WORK REQUEST — Continue the text on clustering breast cancer patients by their somatic mutation profiles, starting after its final sentence.

PAGE TEXT —
Input matrix with C-scores of the top 50 mutated genes. The heat map shows the most heavily mutated 50 genes. The columns represent patients (358) and rows represent genes. One of the challenge of the dataset is being extremely sparse which can be seen in the heat map as most of the cells are colored very close to blue, which indicates a 0 (C-score) mutation score, with the exception of the first few columns. We identified that the main data structure is composed of 96 % zeros

Fig. 3

Coefficient matrix (H). The coefficient matrix (H), 3 × 358 in size, is used for assigning samples to clusters. The columns of the matrix represent patients and rows represent metagenes. We generated 3 metagenes that are used to cluster patients into 3 groups. The number of metagenes (rank of clustering) is determined by running the algorithm iteratively over a range of biologically reasonable parameters as explained in methods section

Figure 4 illustrates the stability of the clustering by displaying the consensus matrix, which was generated after 100 NMF runs using Brunet’s [22] approach (explained in methods section). We used the silhouette score of consensus matrix to determine the optimum number of genes and clusters. In an ideal clustering case, we expect to observe values either close to 1 or 0, indicating the probability of two samples being in the same cluster or not, respectively, which displays solid colored blocks. A value of one represents the highest probability that two samples are in the same cluster (red blocks) and the value of zero denotes the opposite (blue blocks). In Fig. 4 it can be seen that the dataset is clearly clustered into three distinct groups.

Fig. 4

Consensus matrix. The consensus matrix is 358 × 358 in size and illustrating the stability of the clustering. In ideal case, all the entries are expected to be either 0 or 1, making solid colored blocks. The bar on top indicates the clinical stage of each patient. The Silhouette score of this matrix is 0.958 which indicates a very stable clustering. (Silhouette (consensus) = 0.958)

Characterization of discovered clusters

We investigate the clinical significance of discovered clusters by comparing the BC stage of the patients in each cluster. For this purpose, we analyze the distribution of patients according to their disease stage provided in the TCGA data. We found that Cluster 1 was dominated by early stage patients while Cluster 3 had much higher proportion of late stage patients compared to Cluster 1 (Fisher’s exact test p-value = 0.02048, Table 1). As can be seen in Table 1, the number distribution of patients in each cluster with stage ratio (number of early stage patients over late stage patients) for Cluster1 is more than two-fold higher than that of Cluster 3; hence here we call Cluster 1 as the early-stage-enriched cluster, Cluster 2 as the mixed cluster and Cluster 3 as the late-stage-enriched cluster. This separation of patients by their disease stage indicates that our clustering method can successfully discriminate breast cancer patients by their disease stage using only the somatic mutational profiles of patients from their exome sequencing data.

RAW DATA —
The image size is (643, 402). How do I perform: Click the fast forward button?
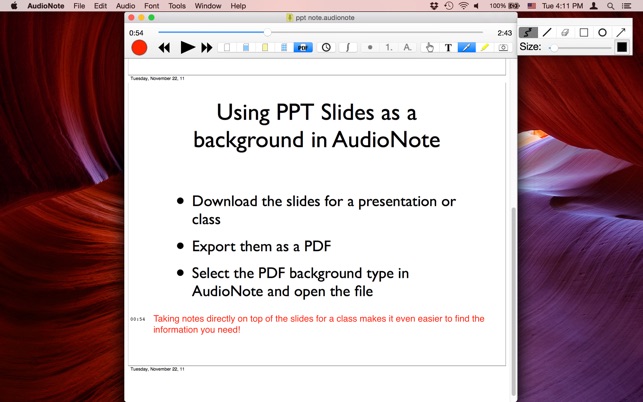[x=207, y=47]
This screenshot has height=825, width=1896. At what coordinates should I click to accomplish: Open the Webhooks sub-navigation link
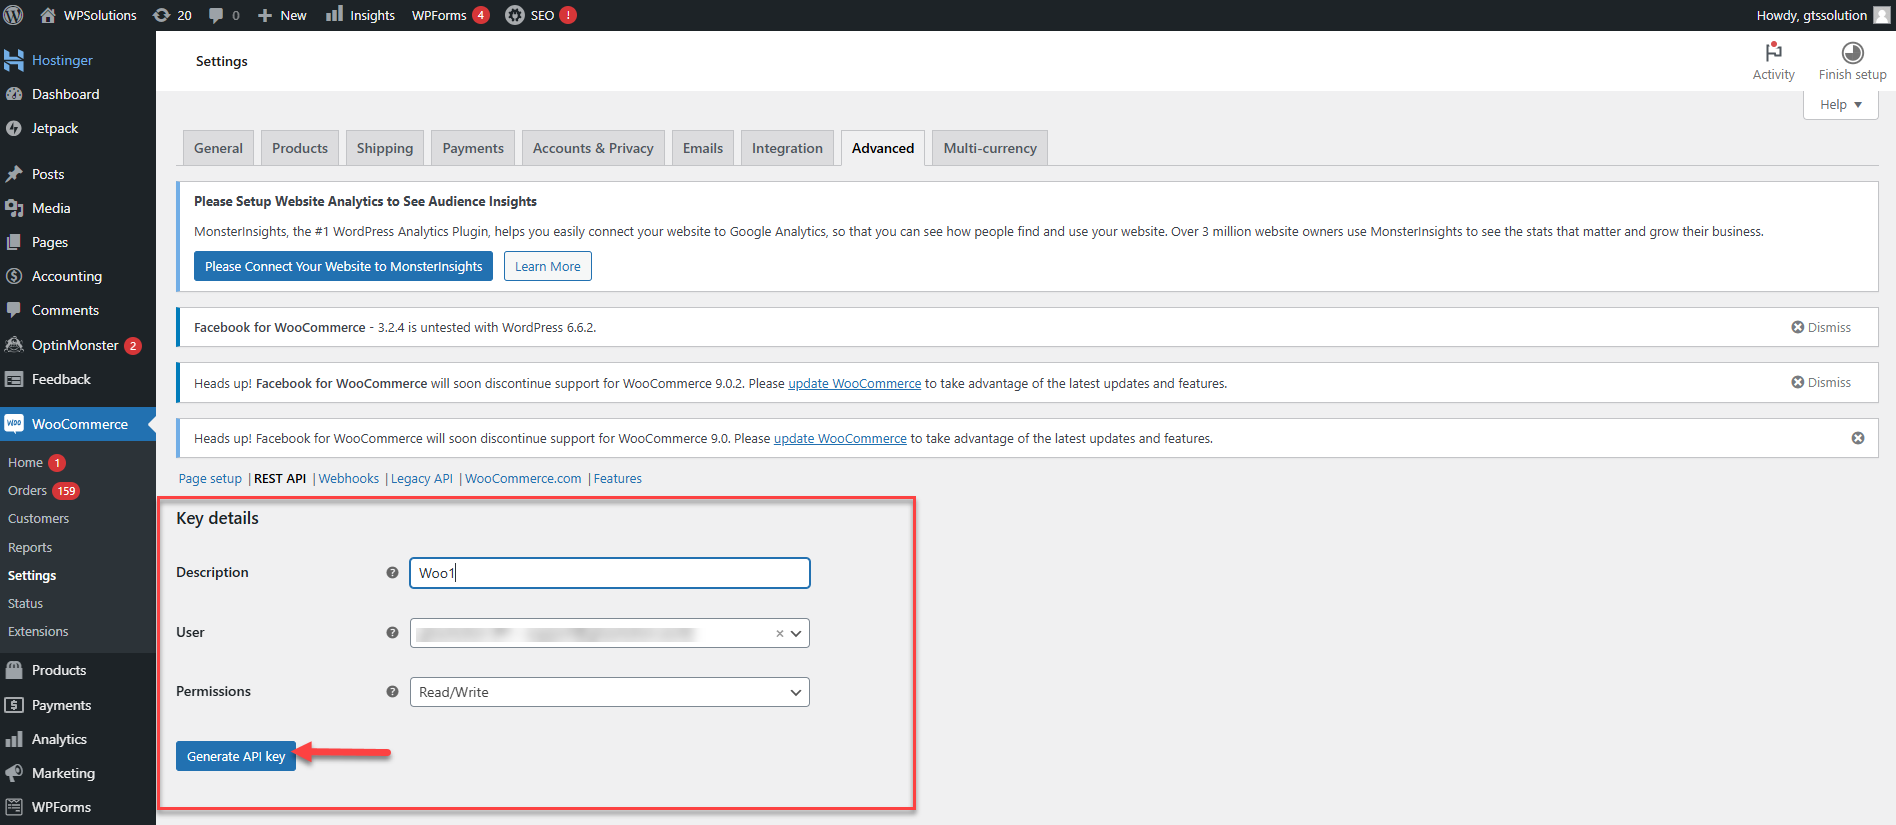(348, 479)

==

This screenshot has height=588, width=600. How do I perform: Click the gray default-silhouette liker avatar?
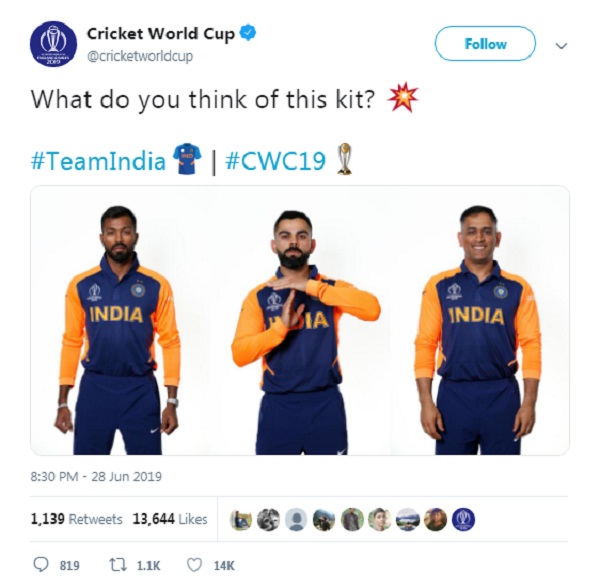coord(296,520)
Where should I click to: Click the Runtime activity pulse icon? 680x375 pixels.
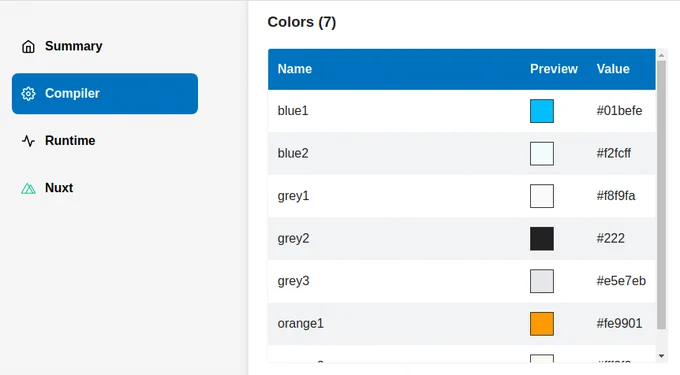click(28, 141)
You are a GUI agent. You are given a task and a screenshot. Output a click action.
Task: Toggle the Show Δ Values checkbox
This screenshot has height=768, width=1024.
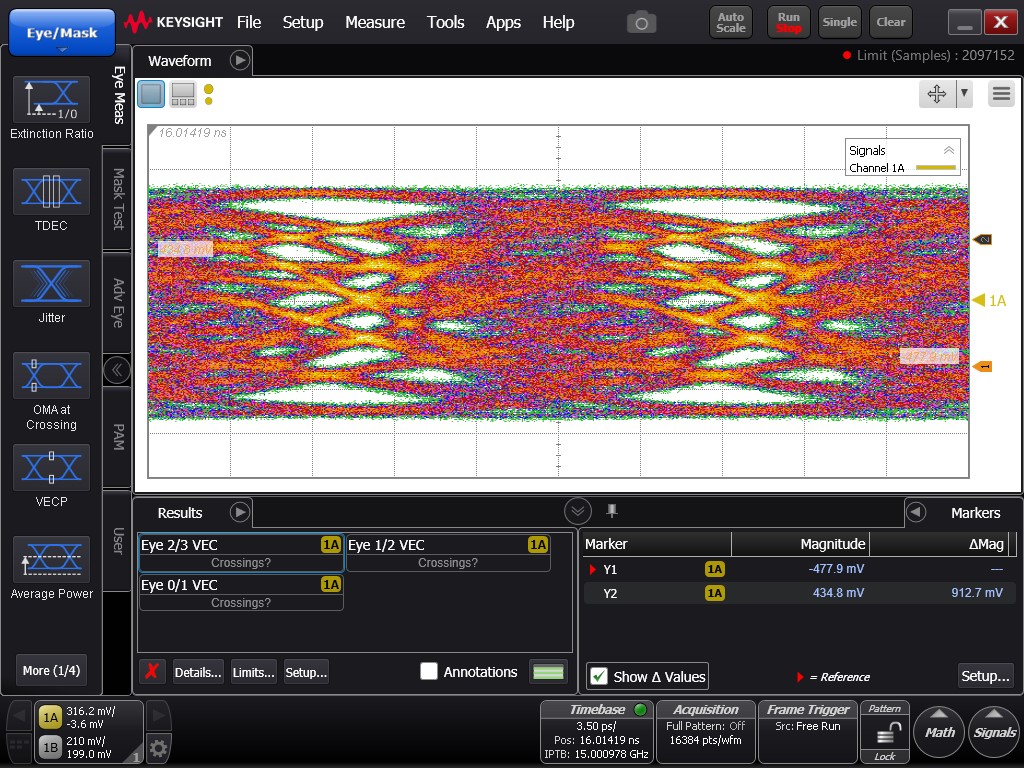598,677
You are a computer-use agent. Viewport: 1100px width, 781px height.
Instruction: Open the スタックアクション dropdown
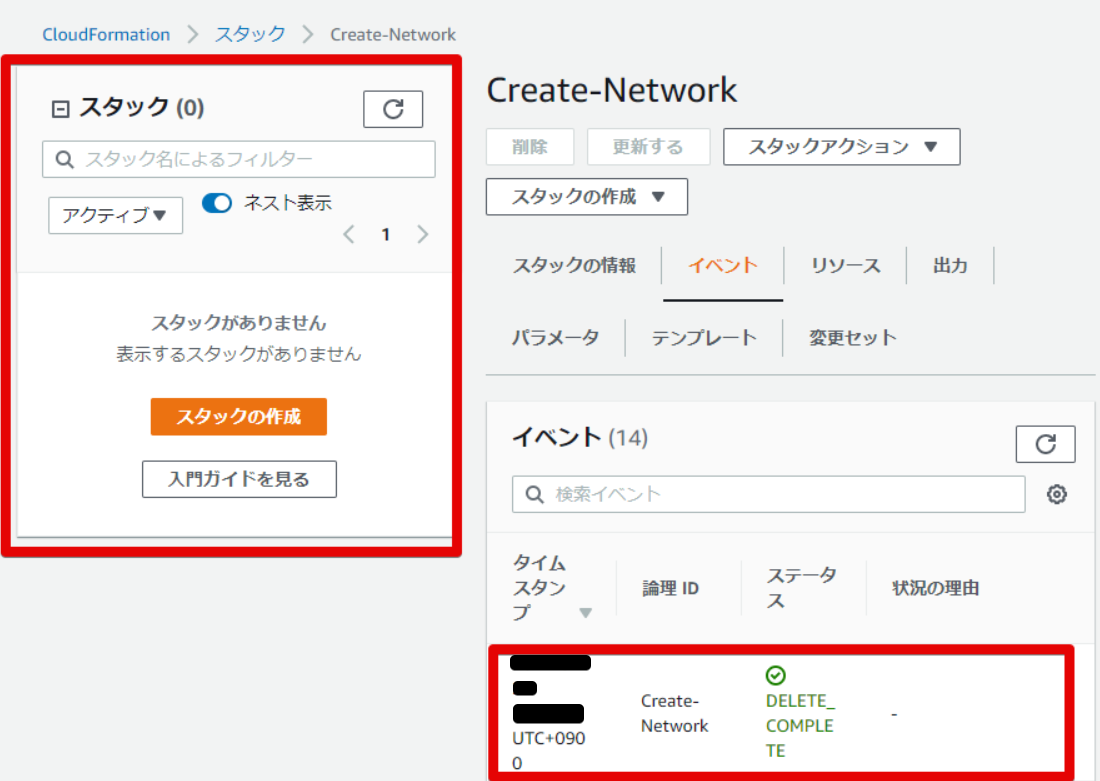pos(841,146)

* * *

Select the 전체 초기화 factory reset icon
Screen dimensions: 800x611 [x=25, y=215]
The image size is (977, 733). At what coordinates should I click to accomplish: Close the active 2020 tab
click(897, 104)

THE ANSWER —
Table 1 Distribution of patients in the clusters discovered

Next, we compared the somatic mutation profiles of patients between the early and late-stage-enriched clusters (Cluster 1 vs. Cluster 3). We found that there were 358 genes, which have significantly higher mean mutation scores in the late-stage-enriched cluster (Cluster 3) than in the early-stage-enriched cluster (Cluster 1) (Wilcox rank-sum test, FDR < 0.1), but none of the genes have significantly higher mean mutation scores in Cluster 1 than in Cluster 3. This interesting finding indicates that these genes may have accumulated deleterious mutations leading to the progression of breast cancer into advanced disease states. We identified that tumor suppressor genes, APC, BRCA2; and oncogene, MLL are among the 358 genes used in this comparison. Table 2 shows the top 25 most significant genes that are found to show significantly higher mutation rates in late-stage-enriched cluster.

Table 2 Most significant 25 genes that show higher mutation rates in late-stage-enriched cluster (cluster 3)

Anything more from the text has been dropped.